Talk about burying the lede…

Early last week, right on the heel of Monday night’s elections for the OCGOP Central Committee, rumors started flying that County Supervisor Todd Spitzer and his chief of staff Jeff Lalloway, also an Irvine city councilman, had split ways.

By Wednesday morning, media reports confirmed Lalloway was out.

This was a guy who just four months ago abruptly left his own divorce law practice and triggered a firestorm of controversy within the county government as he came over – at the unprecedented annual paycheck of $190K – to head Spitzer’s county office.

Spitzer, in what turned out be a telling moniker of political loyalty, essentially booted his then-chief of staff George Cardenas when he brought on Lalloway.

Cardenas is generally well regarded as a technocrat and seen as competent (note he was immediately hired by County Supervisor Shawn Nelson even though Spitzer reportedly fought the appointment, ironically arguing it presented a conflict).

Now, Lalloway and Spitzer both argue it was all just a bad fit.

Lalloway doesn’t like the “weeds” of policy as much as Spitzer is the official line.

Who knows what the truth really is here?

What is clear is that last Friday, Spitzer’s office sent out a press release, with the lede announcing that the latest victim to sit in the hot seat as Spitzer’s chief of staff will be current-press secretary Melanie Eustice.

How long will she last?

To date, in just over one term, Spitzer has gone through five chiefs of staff, Mike Johnson, Martha Ochoa, George Cardenas, Lalloway and now Eustice. His office also has seen significant general staff turnover.

That’s the real lede.

I don’t think any of Spitzer’s colleagues has switched out a chief of staff slot in the past five years.
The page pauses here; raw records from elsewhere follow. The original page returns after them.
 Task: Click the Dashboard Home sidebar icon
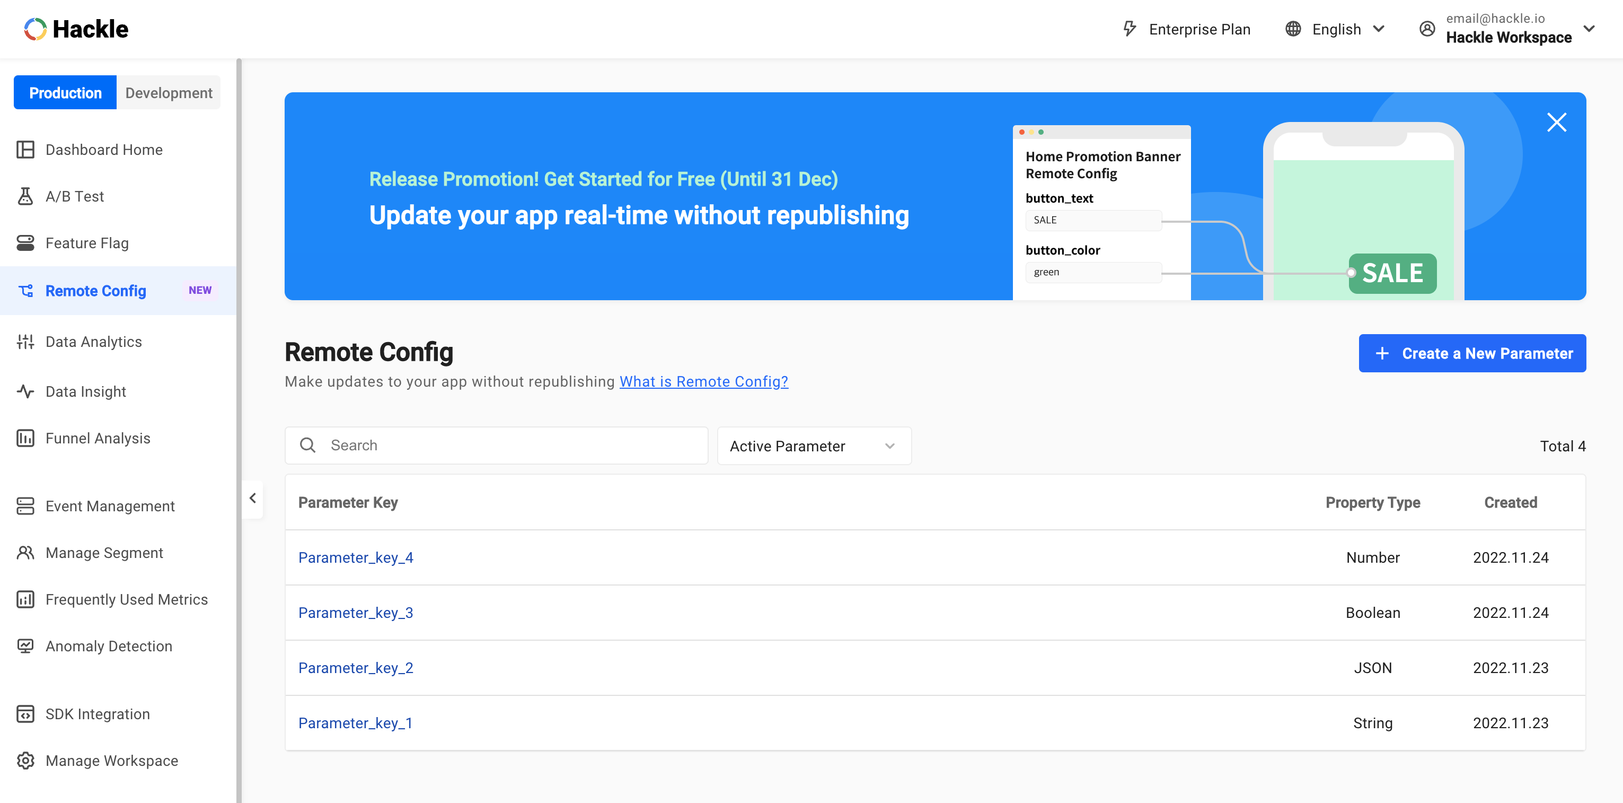[x=25, y=149]
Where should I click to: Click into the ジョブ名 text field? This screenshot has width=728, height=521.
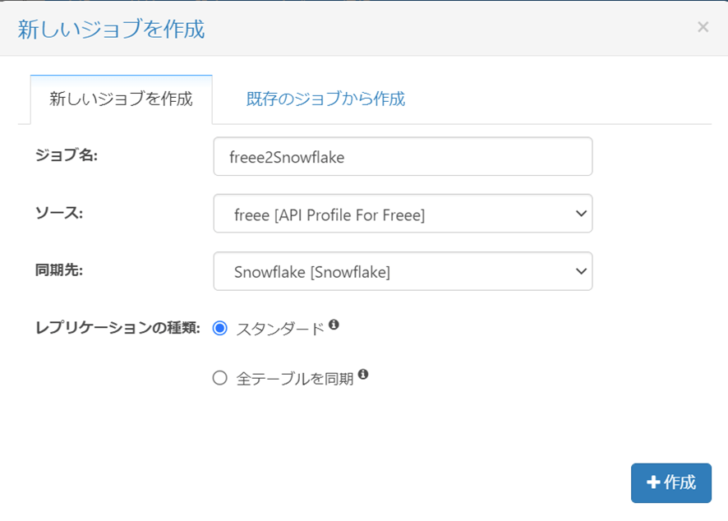[402, 156]
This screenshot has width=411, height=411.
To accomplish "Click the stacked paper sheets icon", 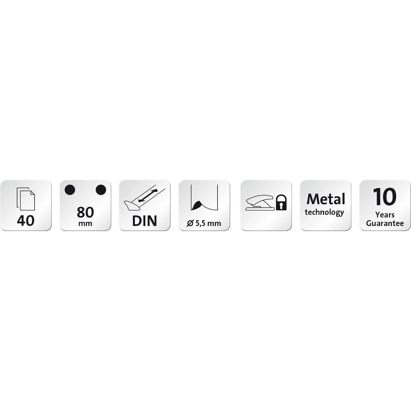I will [25, 198].
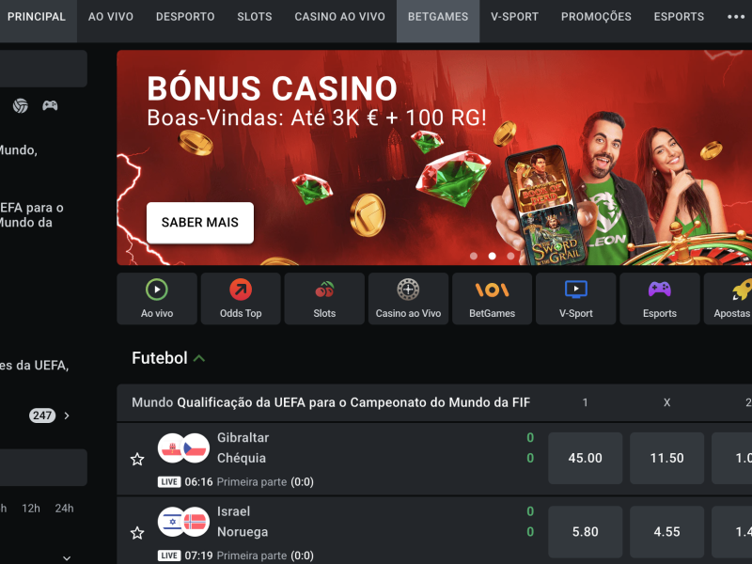The height and width of the screenshot is (564, 752).
Task: Open the BetGames shortcut tile
Action: [492, 299]
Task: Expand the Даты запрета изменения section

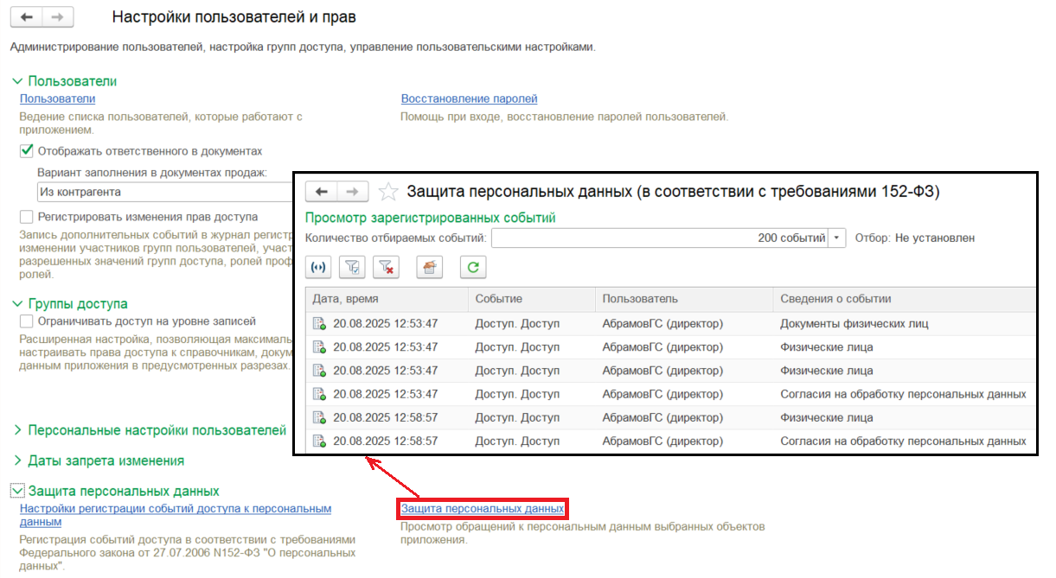Action: pyautogui.click(x=17, y=460)
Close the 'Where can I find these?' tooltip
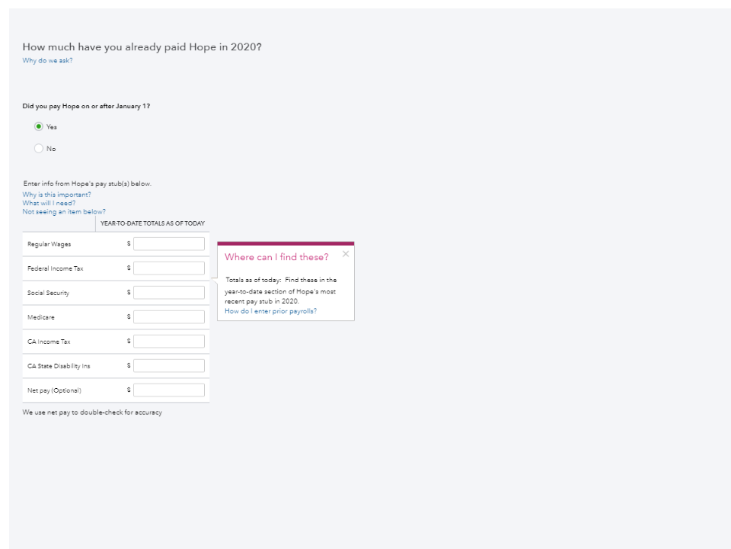This screenshot has height=549, width=731. [x=346, y=254]
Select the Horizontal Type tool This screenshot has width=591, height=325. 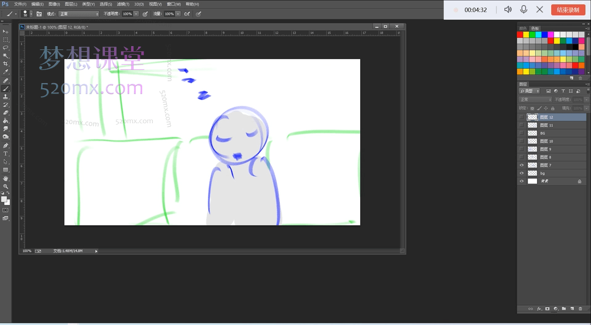pyautogui.click(x=6, y=153)
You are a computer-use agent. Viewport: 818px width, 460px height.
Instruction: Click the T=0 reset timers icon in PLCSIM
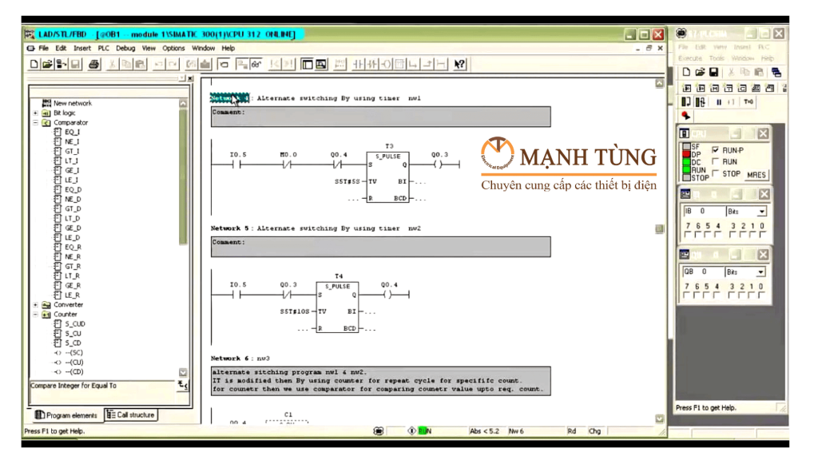pyautogui.click(x=748, y=102)
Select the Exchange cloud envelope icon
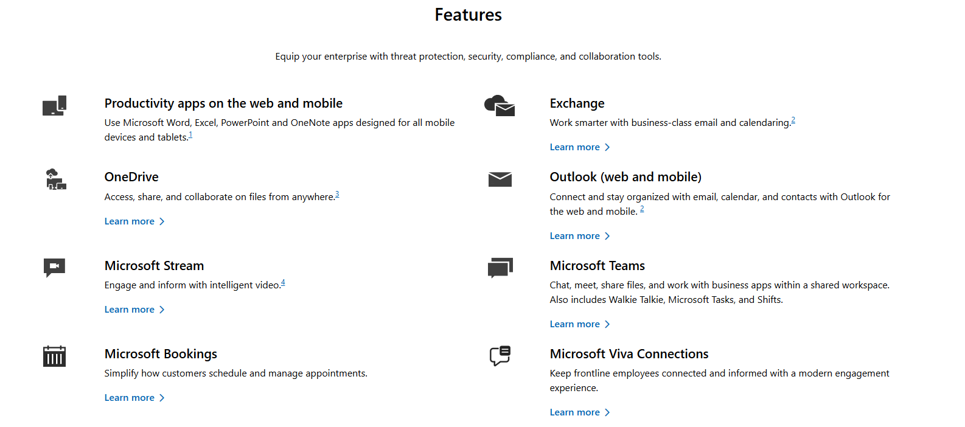 [x=500, y=105]
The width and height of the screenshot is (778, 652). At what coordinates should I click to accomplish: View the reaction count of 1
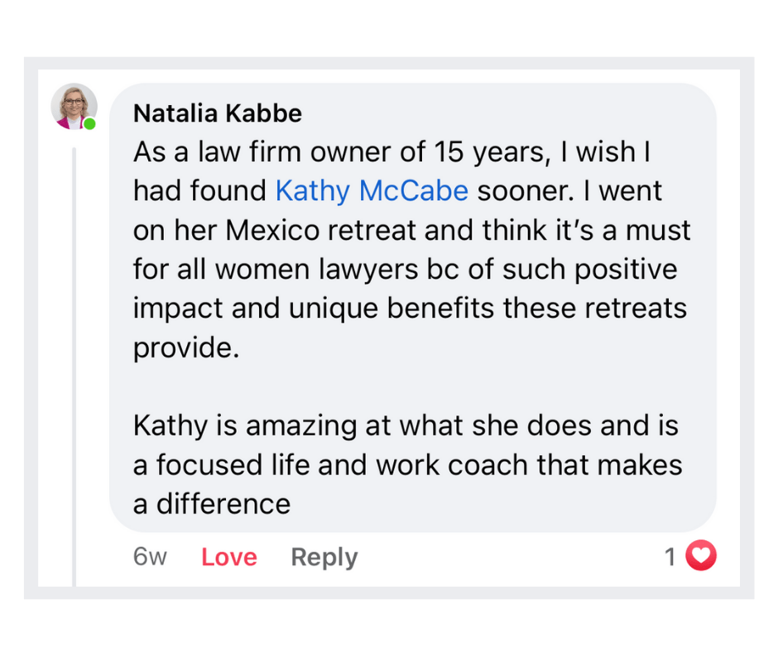[670, 557]
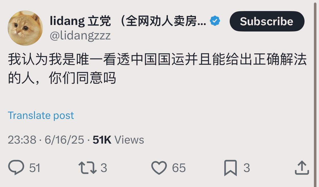Click the like count 65
Viewport: 319px width, 187px height.
[x=179, y=168]
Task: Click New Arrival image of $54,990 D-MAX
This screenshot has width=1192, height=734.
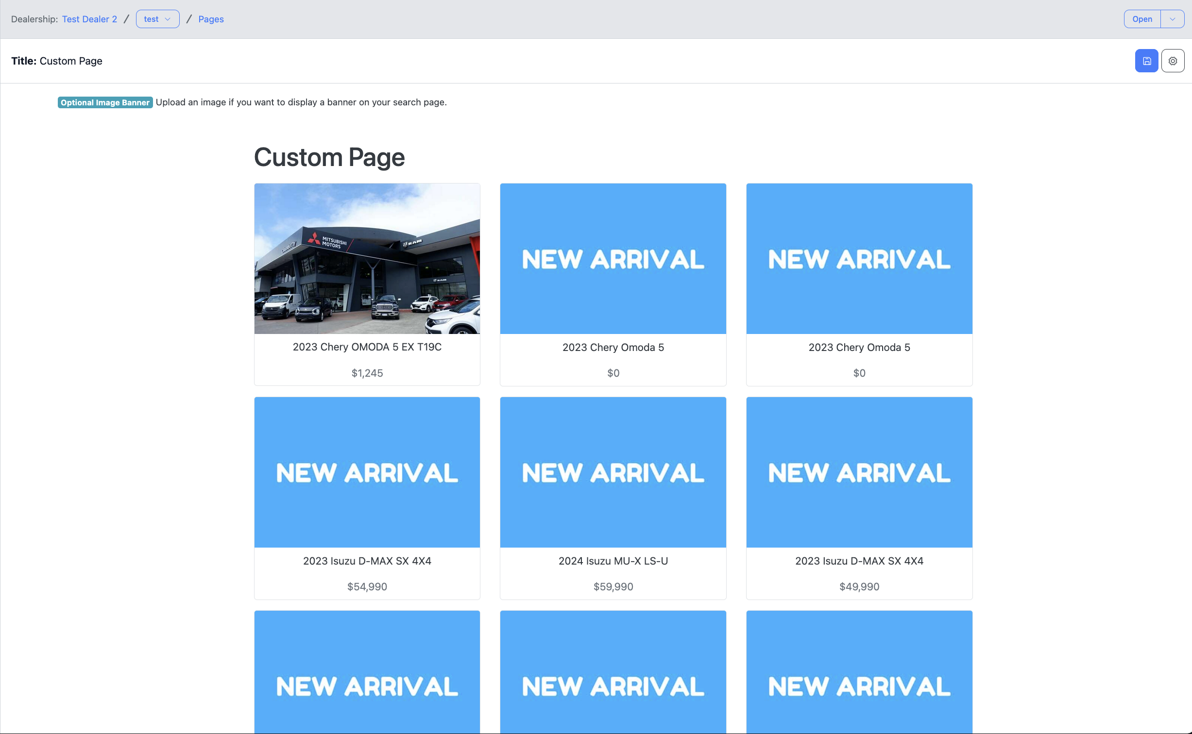Action: click(367, 472)
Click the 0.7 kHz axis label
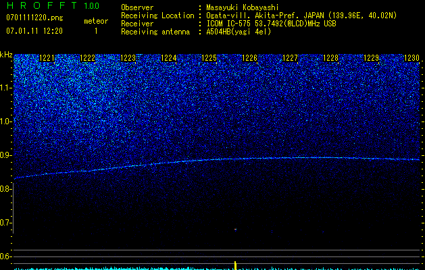Viewport: 425px width, 270px height. click(6, 223)
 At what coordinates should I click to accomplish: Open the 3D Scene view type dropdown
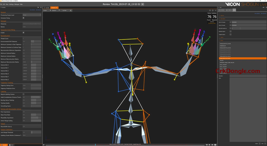(x=47, y=10)
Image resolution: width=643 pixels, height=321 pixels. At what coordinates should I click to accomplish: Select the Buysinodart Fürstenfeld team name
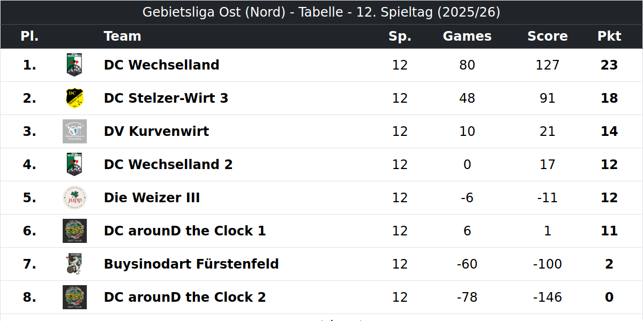(x=191, y=264)
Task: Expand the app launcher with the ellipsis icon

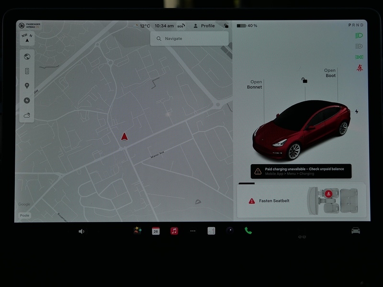Action: pos(192,232)
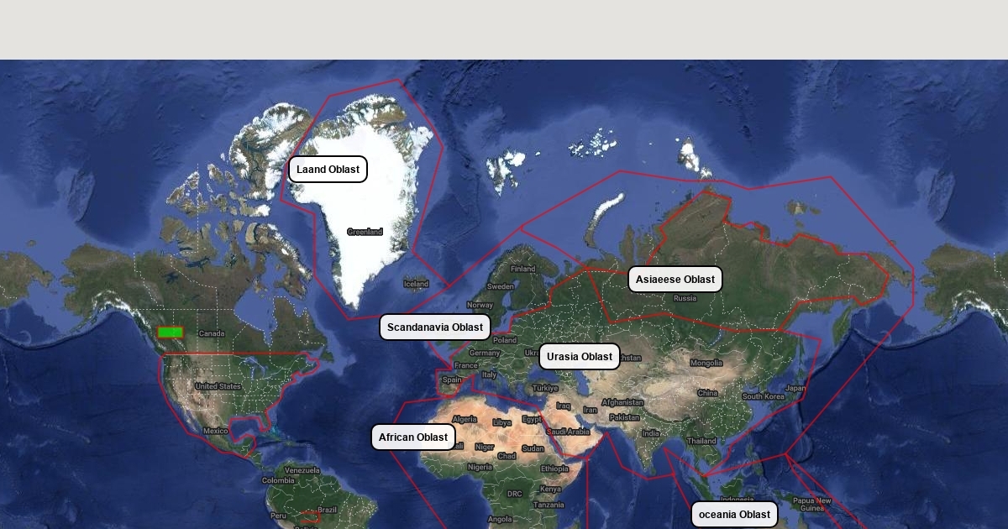This screenshot has width=1008, height=529.
Task: Select the African Oblast label
Action: (412, 437)
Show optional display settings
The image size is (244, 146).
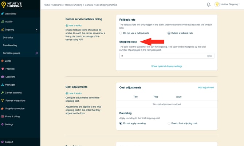click(x=166, y=66)
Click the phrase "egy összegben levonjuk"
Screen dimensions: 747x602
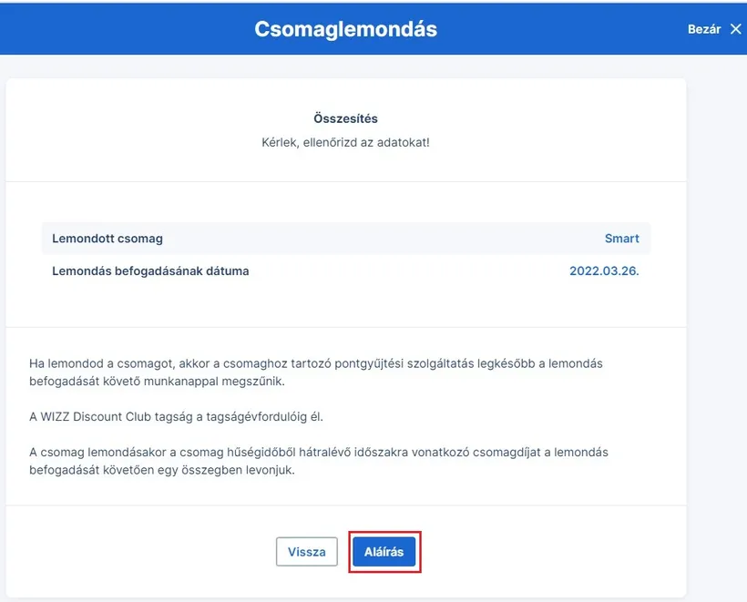[x=231, y=470]
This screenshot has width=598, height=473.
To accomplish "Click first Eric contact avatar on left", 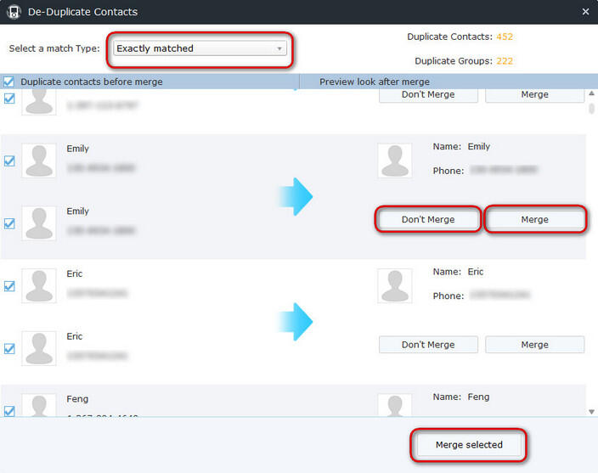I will [38, 286].

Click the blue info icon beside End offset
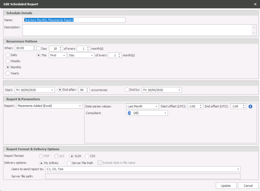click(x=250, y=106)
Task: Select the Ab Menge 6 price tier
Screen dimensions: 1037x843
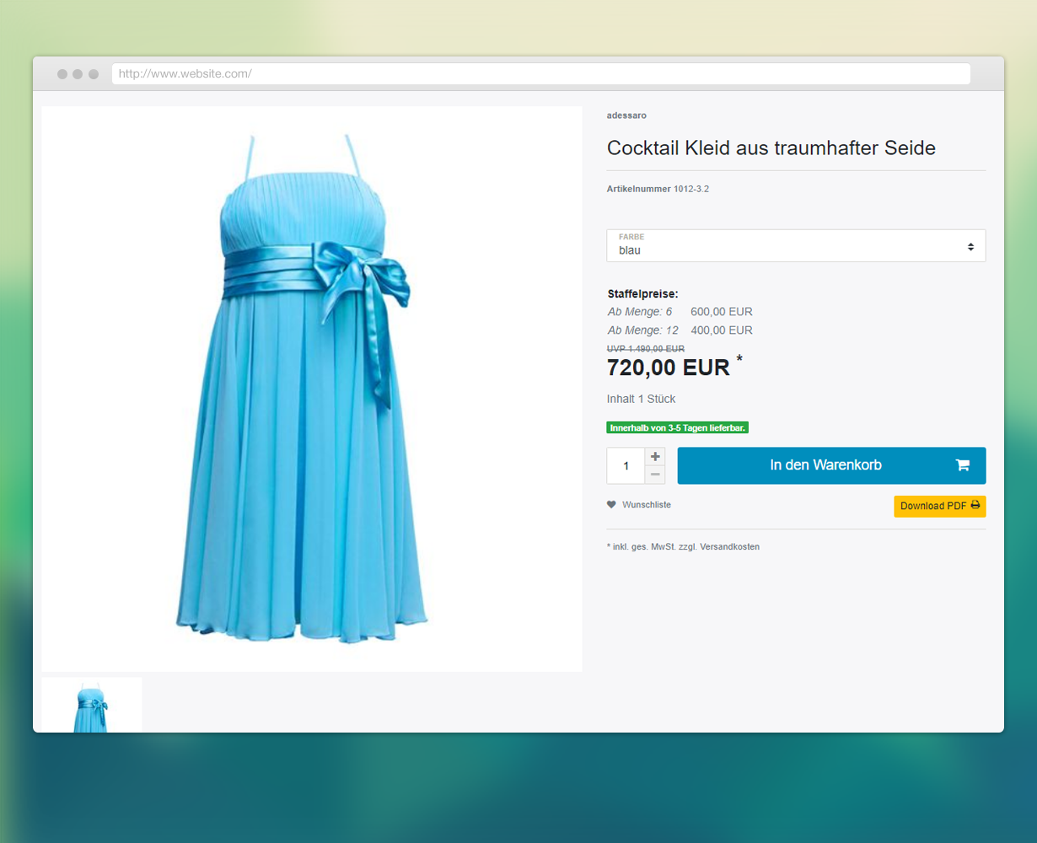Action: 680,312
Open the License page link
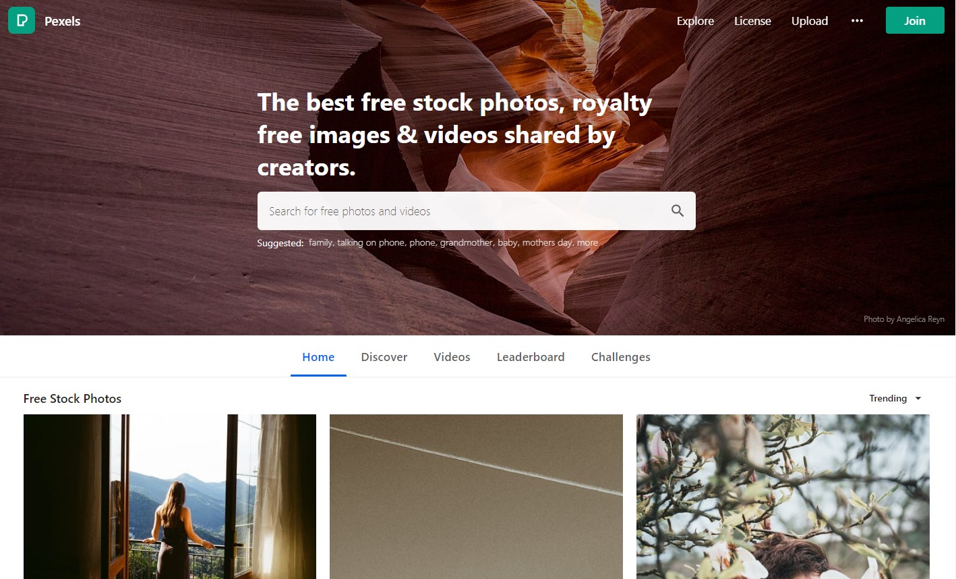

It’s a rare thing.

Note that Spitzer has amassed a million-dollar campaign account in order to take over the Orange County District Attorney’s office next year.

Watching these kinds of management and people skills must be terrifying to deputy district attorneys, already working in a deeply politicized environment and now looking to this guy as their next potential boss.

Now, it’s no secret that I’ve personally had serious disagreements with Spitzer and the county counsel’s office over their flawed and politicized reading of California’s public records laws and we are in court over those differences.

More and more, I have witnessed our county government going off the rails, veering into a sustained lack of respect for the rule of law, indeed a constant bending of the law – especially when it comes to public records.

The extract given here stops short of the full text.